▸ **Your instructions**
Whenever a line in the entries includes the word "Output", copy that line out.

▸ **Source material**
—————
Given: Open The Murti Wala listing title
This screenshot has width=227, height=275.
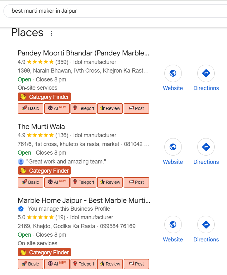Looking at the screenshot, I should pyautogui.click(x=41, y=127).
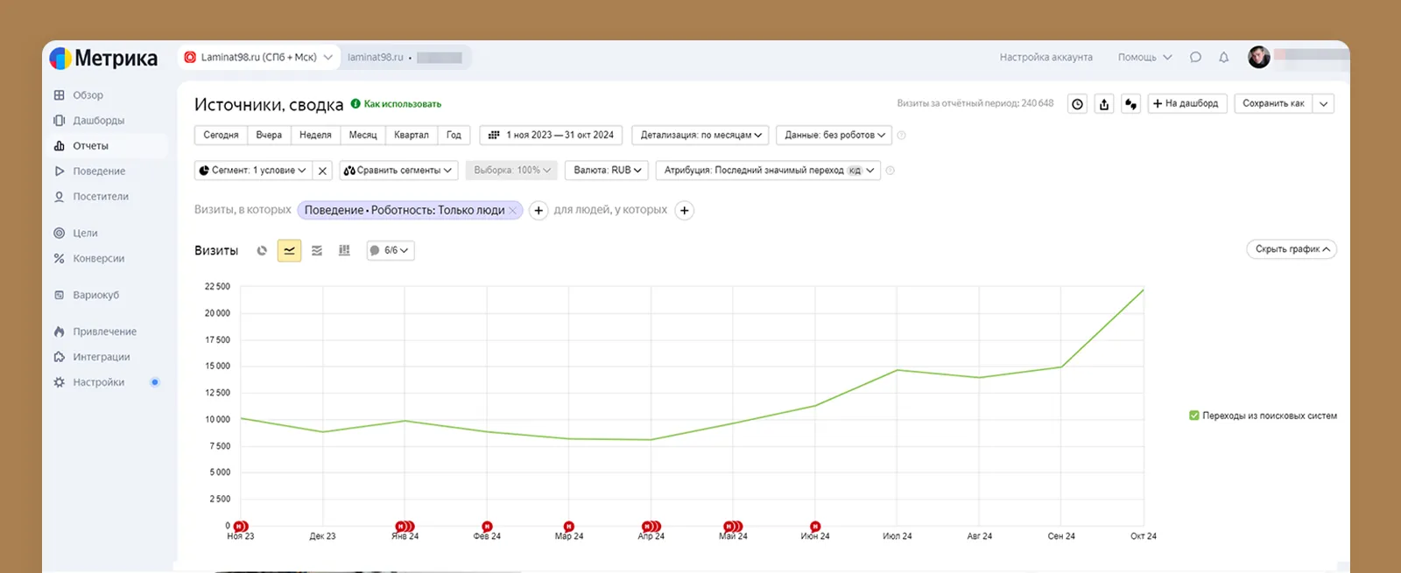Select the stacked area chart icon
The image size is (1401, 573).
317,251
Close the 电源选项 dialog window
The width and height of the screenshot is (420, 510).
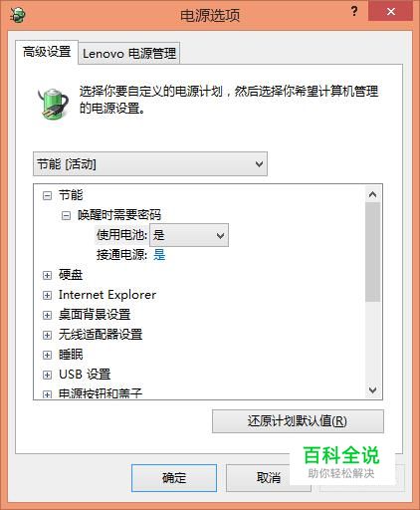point(391,12)
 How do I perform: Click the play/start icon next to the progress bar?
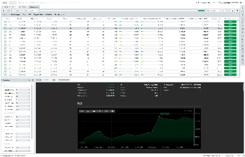click(223, 11)
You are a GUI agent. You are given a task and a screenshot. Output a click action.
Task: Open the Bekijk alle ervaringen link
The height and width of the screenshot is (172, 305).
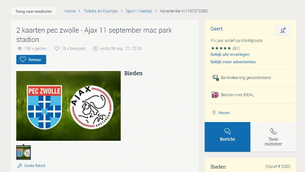[230, 54]
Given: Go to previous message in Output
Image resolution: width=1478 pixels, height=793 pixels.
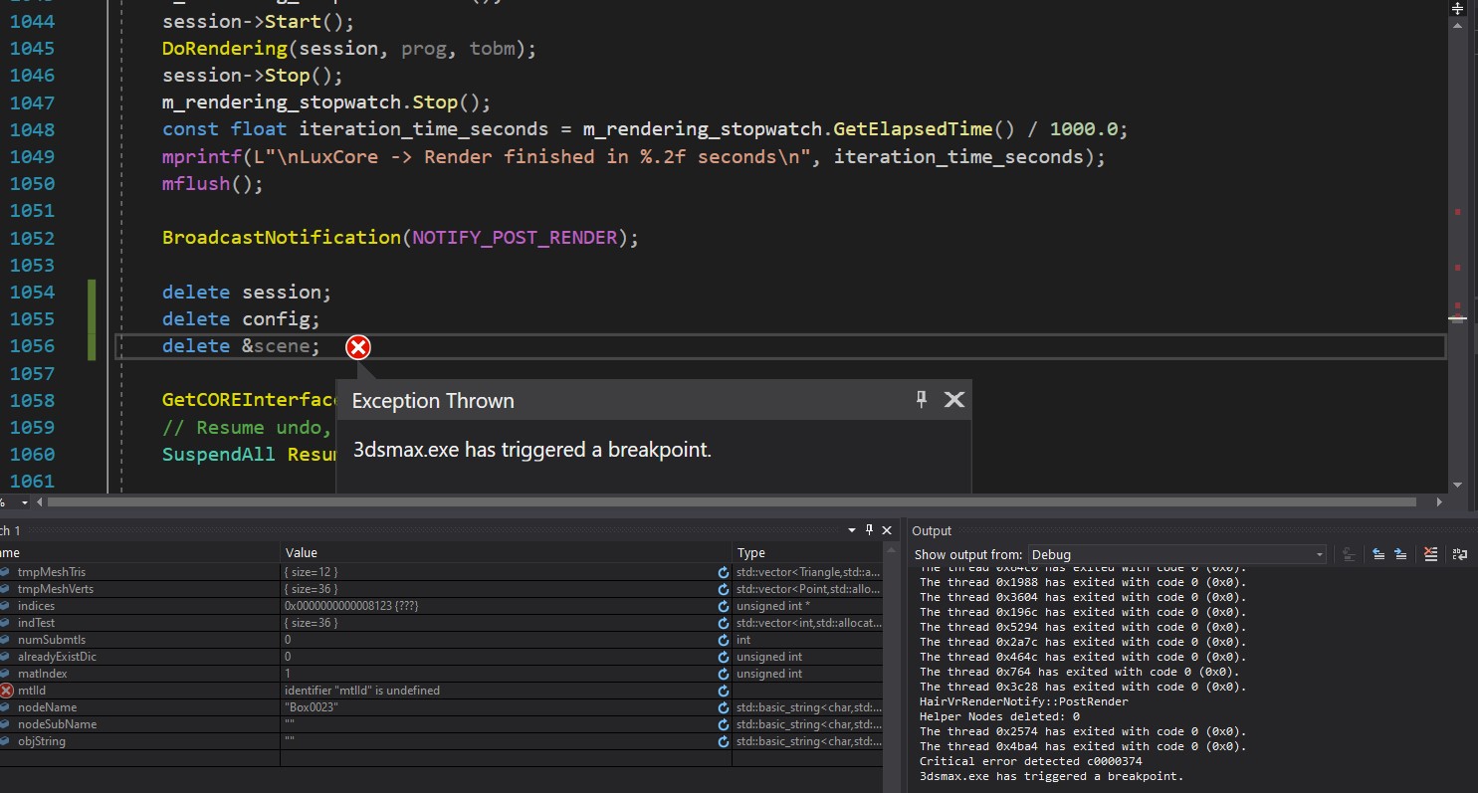Looking at the screenshot, I should pyautogui.click(x=1379, y=554).
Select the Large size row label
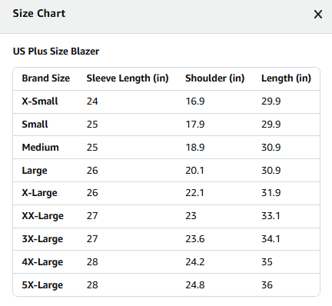Image resolution: width=332 pixels, height=306 pixels. pos(35,171)
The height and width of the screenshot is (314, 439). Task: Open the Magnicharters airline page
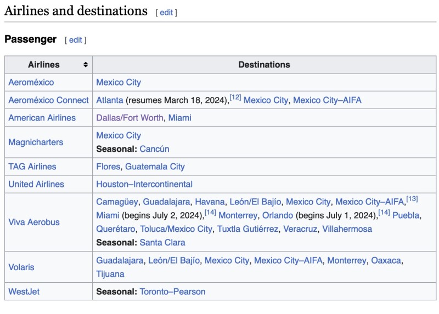tap(36, 142)
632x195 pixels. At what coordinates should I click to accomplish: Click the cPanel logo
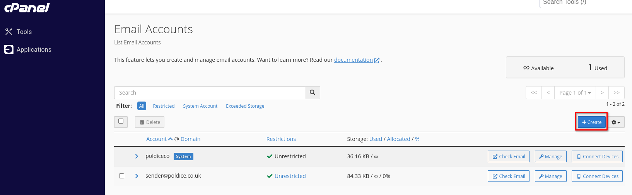[27, 8]
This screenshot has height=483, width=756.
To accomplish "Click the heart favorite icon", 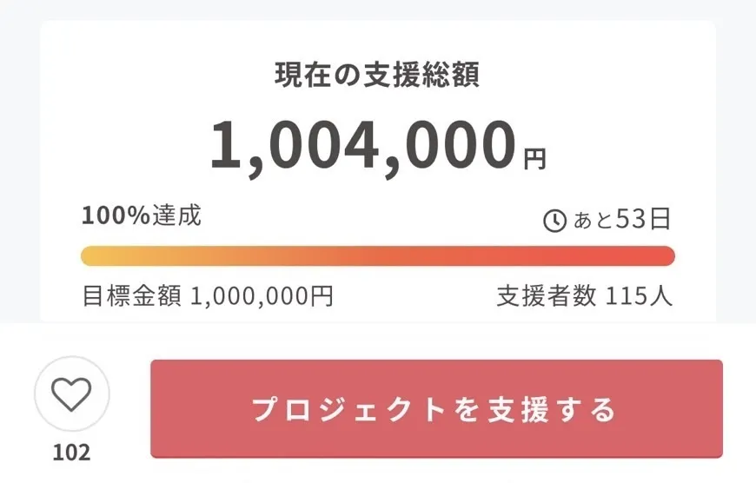I will coord(71,395).
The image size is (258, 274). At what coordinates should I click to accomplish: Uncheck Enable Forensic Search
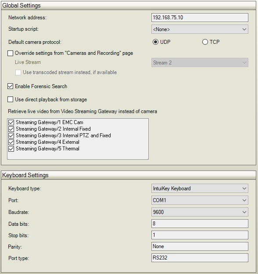[x=11, y=86]
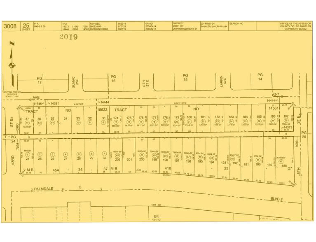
—————
▸ **Task response**
You are a GUI agent. You are given a task and a screenshot. Output a click action.
Given: Go to previous message in Output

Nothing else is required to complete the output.